A Woman's Work is Never Done

Women make up well more than half of the Guthrie's audience, but less than 10 percent of its produced playwrights. Is this a tragedy or a farce?

There are a number of theater companies in town that would kill to attract 300 people to a play over a three-week run. Impressively, the Guthrie can get about that many through the door to hear Joe Dowling essentially read a press release. On a Monday night. During dinner. With the country on the very brink of war. The crowd of subscribers has come to hear the Guthrie's artistic director talk about his upcoming staging of Chekhov's Three Sisters and the theater's freshly announced 2003-04 season. They greet the announcement of each upcoming production enthusiastically, sometimes with sounds of approval or excitement.

Dowling is wearing what I believe a well-versed clothier would call a "bold, abstract" necktie--a colorful dotted number that suggests "olives" without coming right out and saying it. Despite the splash of color, though, he looks a bit somber, maybe because it's a gloomy day on a number of levels, maybe because the city's budget crisis has made the public-funding component of the Guthrie on the River project a major challenge. I don't know, maybe it's just that he's standing in front of a seriously bold and abstract Kandinsky reproduction from the Six Degrees of Separation set, and you'd need to don a clown suit not to look a bit somber in comparison.

◆ **Source excerpt**:
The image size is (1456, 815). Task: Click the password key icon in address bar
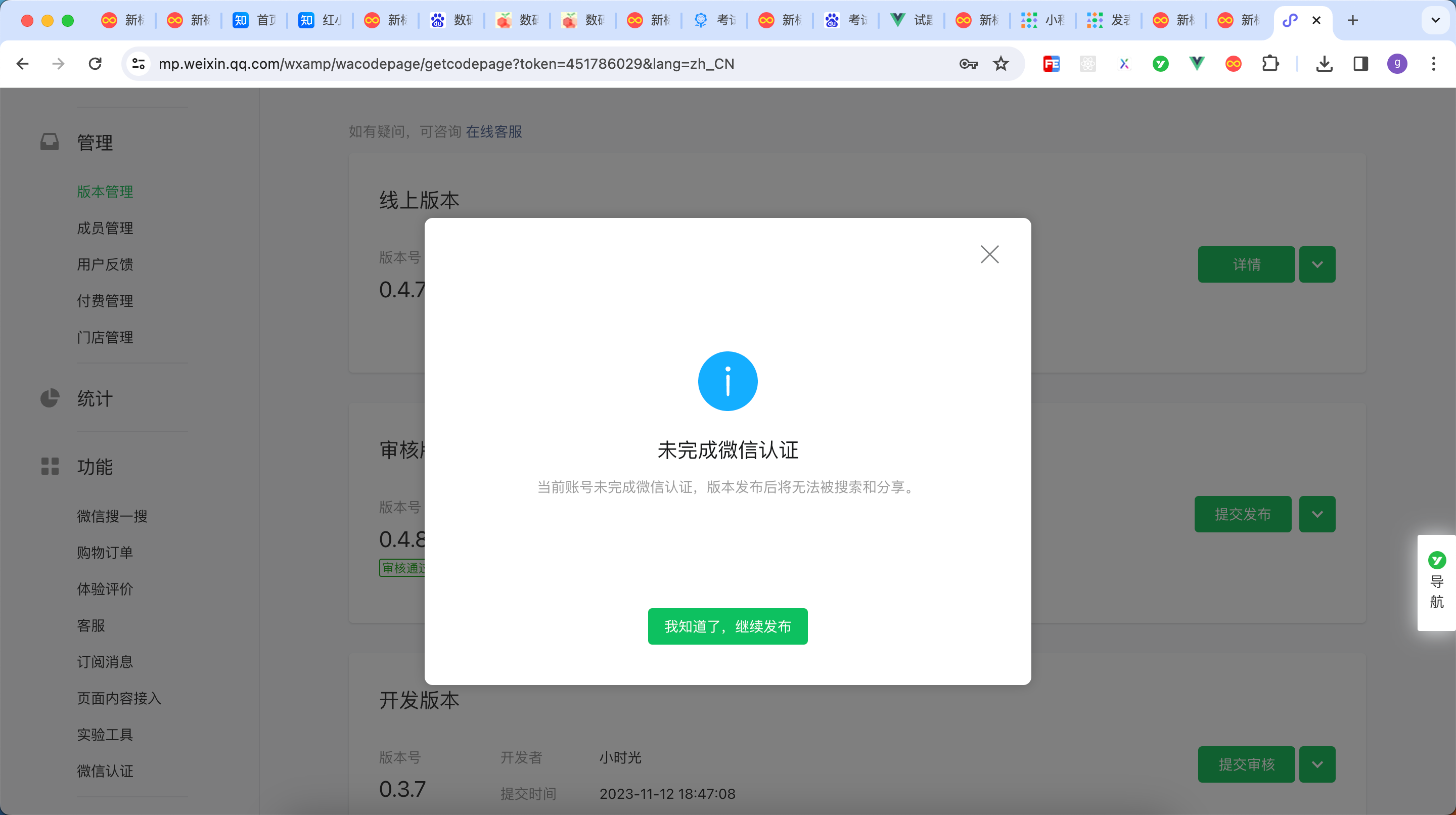click(x=968, y=64)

◆ **Challenges**:
• 1. In the Guthrie article, which Chekhov play is the artistic director about to stage?
• 2. Copy word for word the part of the Guthrie article that begins at the words "A Woman's Work" and stops after "or a farce?".

◆ **Task answers**:
• 1. Three Sisters

• 2.
A Woman's Work is Never Done

Women make up well more than half of the Guthrie's audience, but less than 10 percent of its produced playwrights. Is this a tragedy or a farce?